[Element and text position data]
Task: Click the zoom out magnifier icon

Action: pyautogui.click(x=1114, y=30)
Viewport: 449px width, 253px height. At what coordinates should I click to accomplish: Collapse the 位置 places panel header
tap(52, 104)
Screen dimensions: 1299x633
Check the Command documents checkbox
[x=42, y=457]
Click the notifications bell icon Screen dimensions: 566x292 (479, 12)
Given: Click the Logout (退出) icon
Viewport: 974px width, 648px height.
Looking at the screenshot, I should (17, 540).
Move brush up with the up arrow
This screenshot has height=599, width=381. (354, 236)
==
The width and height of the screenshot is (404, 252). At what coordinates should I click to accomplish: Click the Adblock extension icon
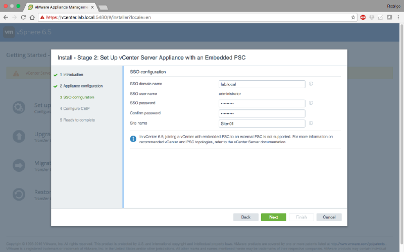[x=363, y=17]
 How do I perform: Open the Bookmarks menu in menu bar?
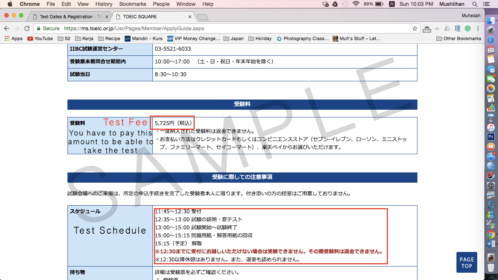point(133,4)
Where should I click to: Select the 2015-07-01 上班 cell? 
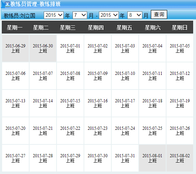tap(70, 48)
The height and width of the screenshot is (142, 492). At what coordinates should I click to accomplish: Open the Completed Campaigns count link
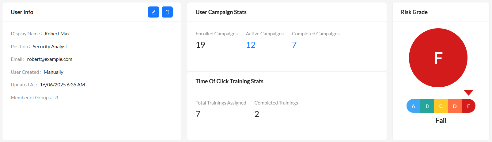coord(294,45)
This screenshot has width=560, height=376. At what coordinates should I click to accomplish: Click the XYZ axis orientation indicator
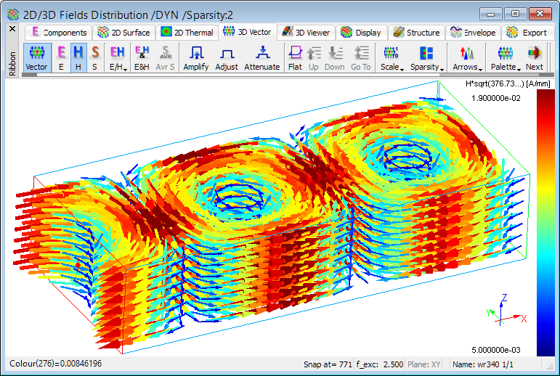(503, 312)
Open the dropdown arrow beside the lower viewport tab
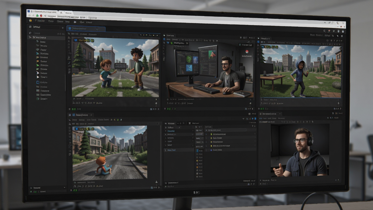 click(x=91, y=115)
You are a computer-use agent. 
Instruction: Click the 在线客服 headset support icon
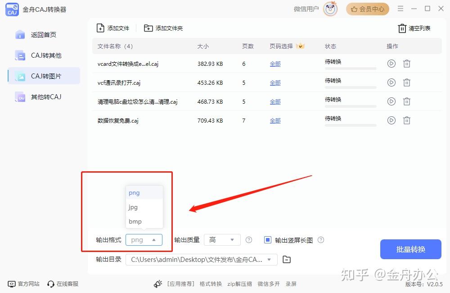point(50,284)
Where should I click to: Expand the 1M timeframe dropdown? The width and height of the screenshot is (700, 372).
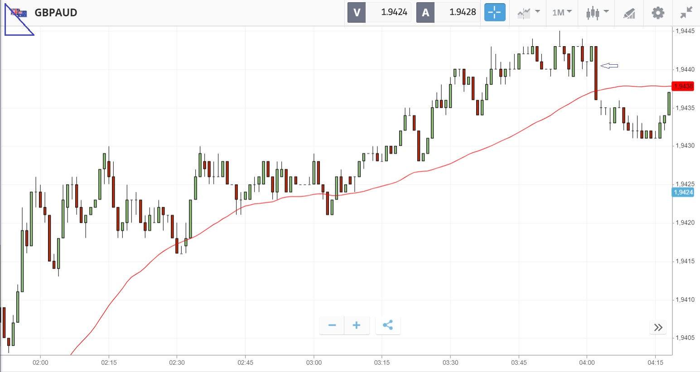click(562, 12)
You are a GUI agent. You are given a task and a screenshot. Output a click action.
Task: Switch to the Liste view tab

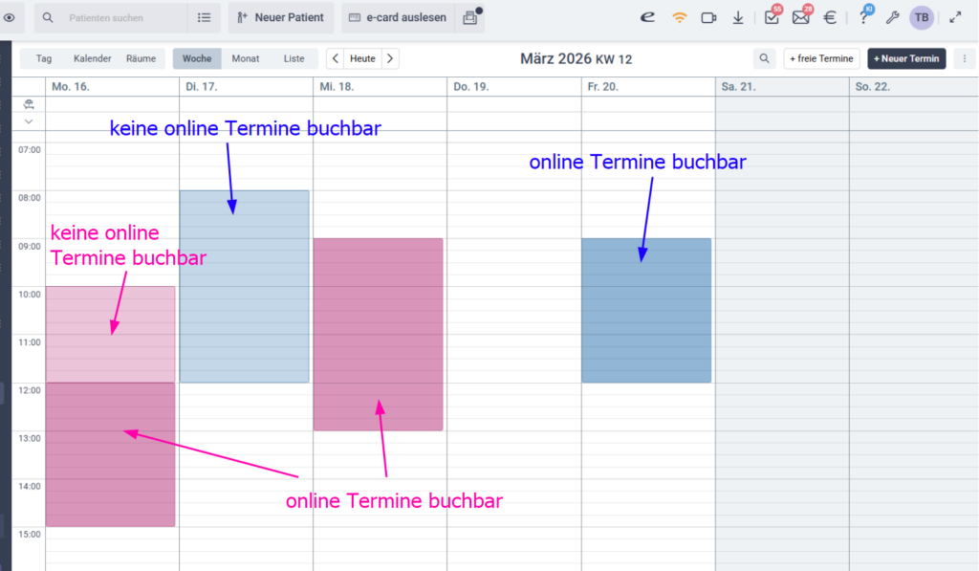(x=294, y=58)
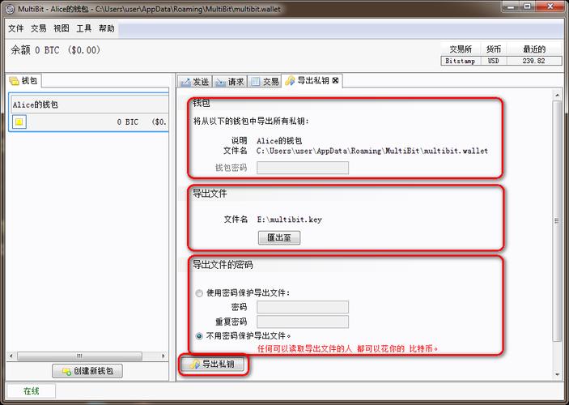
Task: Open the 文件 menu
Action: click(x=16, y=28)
==
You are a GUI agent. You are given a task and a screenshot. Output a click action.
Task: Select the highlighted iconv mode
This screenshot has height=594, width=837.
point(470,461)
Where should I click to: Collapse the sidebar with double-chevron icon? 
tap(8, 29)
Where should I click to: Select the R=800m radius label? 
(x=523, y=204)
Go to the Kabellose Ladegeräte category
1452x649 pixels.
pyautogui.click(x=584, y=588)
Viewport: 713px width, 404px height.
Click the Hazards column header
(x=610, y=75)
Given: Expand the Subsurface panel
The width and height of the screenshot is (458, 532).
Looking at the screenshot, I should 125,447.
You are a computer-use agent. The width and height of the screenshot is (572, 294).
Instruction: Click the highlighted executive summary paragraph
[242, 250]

- _TASK TO COMPLETE_: Select every line of the records that contains the word "Where". Case counts, so match capital and lowercase letters.

- _SOLVED EXERCISE_:
Where should I click to: Select the 2015-07-01 上班 cell? 
Where should I click to: Expand the 1M timeframe dropdown? The width and height of the screenshot is (700, 372).
Where should I click to: Collapse the sidebar with double-chevron icon? 
Where should I click to: Select the R=800m radius label? 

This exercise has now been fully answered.